- **Task to carry out**:
Reproduce the line containing "Given: Click the input containing h_O3XtrZqa4" in the listing below, then every later line up to the end, precisely as written.

- **Provided information**:
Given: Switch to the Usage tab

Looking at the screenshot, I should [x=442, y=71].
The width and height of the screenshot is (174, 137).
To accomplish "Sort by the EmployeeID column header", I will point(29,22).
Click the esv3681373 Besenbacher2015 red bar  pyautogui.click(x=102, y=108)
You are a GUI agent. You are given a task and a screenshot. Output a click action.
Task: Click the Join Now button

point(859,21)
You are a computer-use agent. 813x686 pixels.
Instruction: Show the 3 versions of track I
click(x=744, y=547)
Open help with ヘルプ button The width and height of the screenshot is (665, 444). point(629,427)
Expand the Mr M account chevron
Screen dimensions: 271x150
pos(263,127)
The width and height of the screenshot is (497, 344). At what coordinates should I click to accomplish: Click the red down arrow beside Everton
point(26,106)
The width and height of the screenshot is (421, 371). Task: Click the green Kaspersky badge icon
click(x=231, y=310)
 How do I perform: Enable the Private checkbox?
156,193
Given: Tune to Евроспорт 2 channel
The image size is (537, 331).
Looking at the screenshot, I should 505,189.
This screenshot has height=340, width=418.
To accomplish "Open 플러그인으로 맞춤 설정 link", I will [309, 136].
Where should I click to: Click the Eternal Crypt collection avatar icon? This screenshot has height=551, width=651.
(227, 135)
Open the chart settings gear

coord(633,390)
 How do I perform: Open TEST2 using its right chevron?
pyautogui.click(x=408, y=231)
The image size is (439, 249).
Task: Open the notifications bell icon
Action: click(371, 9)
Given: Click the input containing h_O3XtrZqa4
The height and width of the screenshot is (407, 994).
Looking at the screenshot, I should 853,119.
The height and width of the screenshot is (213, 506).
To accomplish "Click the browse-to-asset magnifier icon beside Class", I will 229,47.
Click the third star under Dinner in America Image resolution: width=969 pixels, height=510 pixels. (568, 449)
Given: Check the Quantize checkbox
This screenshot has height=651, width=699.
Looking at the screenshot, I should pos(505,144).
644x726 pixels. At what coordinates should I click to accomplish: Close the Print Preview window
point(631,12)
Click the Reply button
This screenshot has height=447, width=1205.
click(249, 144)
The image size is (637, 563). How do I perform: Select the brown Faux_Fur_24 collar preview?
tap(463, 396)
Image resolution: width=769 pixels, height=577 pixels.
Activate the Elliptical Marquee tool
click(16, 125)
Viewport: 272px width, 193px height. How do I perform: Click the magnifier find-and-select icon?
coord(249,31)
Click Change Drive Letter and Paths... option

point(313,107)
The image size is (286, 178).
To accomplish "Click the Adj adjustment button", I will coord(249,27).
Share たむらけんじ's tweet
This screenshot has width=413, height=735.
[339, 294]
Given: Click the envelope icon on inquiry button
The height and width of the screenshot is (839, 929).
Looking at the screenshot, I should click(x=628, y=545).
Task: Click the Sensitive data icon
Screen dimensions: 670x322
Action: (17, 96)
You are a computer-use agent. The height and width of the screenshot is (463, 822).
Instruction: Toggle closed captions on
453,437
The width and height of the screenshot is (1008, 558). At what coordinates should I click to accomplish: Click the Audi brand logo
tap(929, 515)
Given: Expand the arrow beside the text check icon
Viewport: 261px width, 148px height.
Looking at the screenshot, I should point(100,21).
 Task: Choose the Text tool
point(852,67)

- **Solution to this problem**:
Given: Click the input containing h_O3XtrZqa4
The height and width of the screenshot is (407, 994).
Looking at the screenshot, I should 853,119.
The height and width of the screenshot is (213, 506).
To accomplish "Click the browse-to-asset magnifier icon beside Class", I will 229,47.
Click the third star under Dinner in America Image resolution: width=969 pixels, height=510 pixels. (568, 449)
Given: Check the Quantize checkbox
This screenshot has height=651, width=699.
Looking at the screenshot, I should pos(505,144).
644x726 pixels. At what coordinates should I click to accomplish: Close the Print Preview window
point(631,12)
Click the Reply button
This screenshot has height=447, width=1205.
click(249, 144)
The image size is (637, 563). How do I perform: Select the brown Faux_Fur_24 collar preview?
tap(463, 396)
Image resolution: width=769 pixels, height=577 pixels.
Activate the Elliptical Marquee tool
click(16, 125)
Viewport: 272px width, 193px height. How do I perform: Click the magnifier find-and-select icon?
coord(249,31)
Click Change Drive Letter and Paths... option

point(313,107)
The image size is (286, 178).
To accomplish "Click the Adj adjustment button", I will coord(249,27).
Share たむらけんじ's tweet
This screenshot has width=413, height=735.
[339, 294]
Given: Click the envelope icon on inquiry button
The height and width of the screenshot is (839, 929).
Looking at the screenshot, I should click(x=628, y=545).
Task: Click the Sensitive data icon
Screen dimensions: 670x322
Action: (17, 96)
You are a computer-use agent. The height and width of the screenshot is (463, 822).
Instruction: Toggle closed captions on
453,437
The width and height of the screenshot is (1008, 558). At what coordinates should I click to accomplish: Click the Audi brand logo
tap(929, 515)
Given: Expand the arrow beside the text check icon
Viewport: 261px width, 148px height.
Looking at the screenshot, I should point(100,21).
 Task: Choose the Text tool
point(852,67)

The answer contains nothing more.